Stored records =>
Content starts
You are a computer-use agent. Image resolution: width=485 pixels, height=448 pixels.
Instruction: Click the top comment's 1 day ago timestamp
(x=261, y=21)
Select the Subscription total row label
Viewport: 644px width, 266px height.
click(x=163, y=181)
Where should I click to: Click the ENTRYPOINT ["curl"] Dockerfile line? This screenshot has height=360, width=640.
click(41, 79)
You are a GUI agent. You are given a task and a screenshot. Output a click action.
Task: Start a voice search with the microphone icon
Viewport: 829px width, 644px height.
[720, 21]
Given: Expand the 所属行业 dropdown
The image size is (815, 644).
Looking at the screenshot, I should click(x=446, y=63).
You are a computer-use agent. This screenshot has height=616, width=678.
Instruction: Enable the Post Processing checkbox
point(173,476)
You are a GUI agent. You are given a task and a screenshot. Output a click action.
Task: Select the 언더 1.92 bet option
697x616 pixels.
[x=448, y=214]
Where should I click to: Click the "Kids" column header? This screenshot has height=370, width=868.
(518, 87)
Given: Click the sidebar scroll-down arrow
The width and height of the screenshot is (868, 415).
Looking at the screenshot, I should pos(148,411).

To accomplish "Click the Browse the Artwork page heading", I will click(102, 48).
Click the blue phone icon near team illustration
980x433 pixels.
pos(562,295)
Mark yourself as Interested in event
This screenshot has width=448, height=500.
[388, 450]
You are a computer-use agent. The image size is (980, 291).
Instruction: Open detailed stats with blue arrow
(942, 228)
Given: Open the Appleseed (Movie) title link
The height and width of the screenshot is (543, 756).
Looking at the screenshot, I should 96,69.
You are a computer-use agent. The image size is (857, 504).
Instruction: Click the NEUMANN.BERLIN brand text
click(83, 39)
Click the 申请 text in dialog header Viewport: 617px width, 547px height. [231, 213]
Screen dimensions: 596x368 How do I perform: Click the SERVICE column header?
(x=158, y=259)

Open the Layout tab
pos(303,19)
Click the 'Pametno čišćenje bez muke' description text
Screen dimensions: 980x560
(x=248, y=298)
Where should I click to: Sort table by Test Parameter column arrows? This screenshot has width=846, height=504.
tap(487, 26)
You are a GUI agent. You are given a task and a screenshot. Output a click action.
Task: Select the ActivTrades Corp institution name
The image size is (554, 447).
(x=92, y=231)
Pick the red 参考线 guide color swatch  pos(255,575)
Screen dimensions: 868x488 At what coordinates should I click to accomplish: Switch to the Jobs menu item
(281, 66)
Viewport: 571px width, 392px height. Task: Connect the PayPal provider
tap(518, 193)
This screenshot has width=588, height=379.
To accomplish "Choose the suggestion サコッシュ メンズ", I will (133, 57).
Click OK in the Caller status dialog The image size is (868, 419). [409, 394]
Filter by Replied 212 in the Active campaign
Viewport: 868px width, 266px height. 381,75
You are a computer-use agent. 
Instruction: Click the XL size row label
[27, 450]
Content ends
Reproduce each entry above. Every word must match.

You are a computer-use agent. Image resolution: width=485 pixels, height=448 pixels.
Instruction: Click the top comment's 1 day ago timestamp
(x=261, y=21)
Select the Subscription total row label
Viewport: 644px width, 266px height.
click(x=163, y=181)
Where should I click to: Click the ENTRYPOINT ["curl"] Dockerfile line? This screenshot has height=360, width=640.
click(41, 79)
You are a GUI agent. You are given a task and a screenshot. Output a click action.
Task: Start a voice search with the microphone icon
Viewport: 829px width, 644px height.
[720, 21]
Given: Expand the 所属行业 dropdown
The image size is (815, 644).
Looking at the screenshot, I should click(x=446, y=63).
You are a computer-use agent. This screenshot has height=616, width=678.
Instruction: Enable the Post Processing checkbox
point(173,476)
You are a GUI agent. You are given a task and a screenshot. Output a click action.
Task: Select the 언더 1.92 bet option
697x616 pixels.
[x=448, y=214]
Where should I click to: Click the "Kids" column header? This screenshot has height=370, width=868.
(518, 87)
Given: Click the sidebar scroll-down arrow
The width and height of the screenshot is (868, 415).
Looking at the screenshot, I should pos(148,411).

To accomplish "Click the Browse the Artwork page heading", I will click(102, 48).
Click the blue phone icon near team illustration
980x433 pixels.
pos(562,295)
Mark yourself as Interested in event
This screenshot has width=448, height=500.
[388, 450]
You are a computer-use agent. The image size is (980, 291).
Instruction: Open detailed stats with blue arrow
(942, 228)
Given: Open the Appleseed (Movie) title link
The height and width of the screenshot is (543, 756).
Looking at the screenshot, I should 96,69.
You are a computer-use agent. The image size is (857, 504).
Instruction: Click the NEUMANN.BERLIN brand text
click(83, 39)
Click the 申请 text in dialog header Viewport: 617px width, 547px height. [231, 213]
Screen dimensions: 596x368 How do I perform: Click the SERVICE column header?
(x=158, y=259)

Open the Layout tab
pos(303,19)
Click the 'Pametno čišćenje bez muke' description text
Screen dimensions: 980x560
(x=248, y=298)
Where should I click to: Sort table by Test Parameter column arrows? This screenshot has width=846, height=504.
tap(487, 26)
You are a GUI agent. You are given a task and a screenshot. Output a click action.
Task: Select the ActivTrades Corp institution name
The image size is (554, 447).
(x=92, y=231)
Pick the red 参考线 guide color swatch  pos(255,575)
Screen dimensions: 868x488 At what coordinates should I click to accomplish: Switch to the Jobs menu item
(281, 66)
Viewport: 571px width, 392px height. Task: Connect the PayPal provider
tap(518, 193)
This screenshot has width=588, height=379.
To accomplish "Choose the suggestion サコッシュ メンズ", I will (133, 57).
Click OK in the Caller status dialog The image size is (868, 419). [409, 394]
Filter by Replied 212 in the Active campaign
Viewport: 868px width, 266px height. 381,75
You are a computer-use agent. 
Instruction: Click the XL size row label
[27, 450]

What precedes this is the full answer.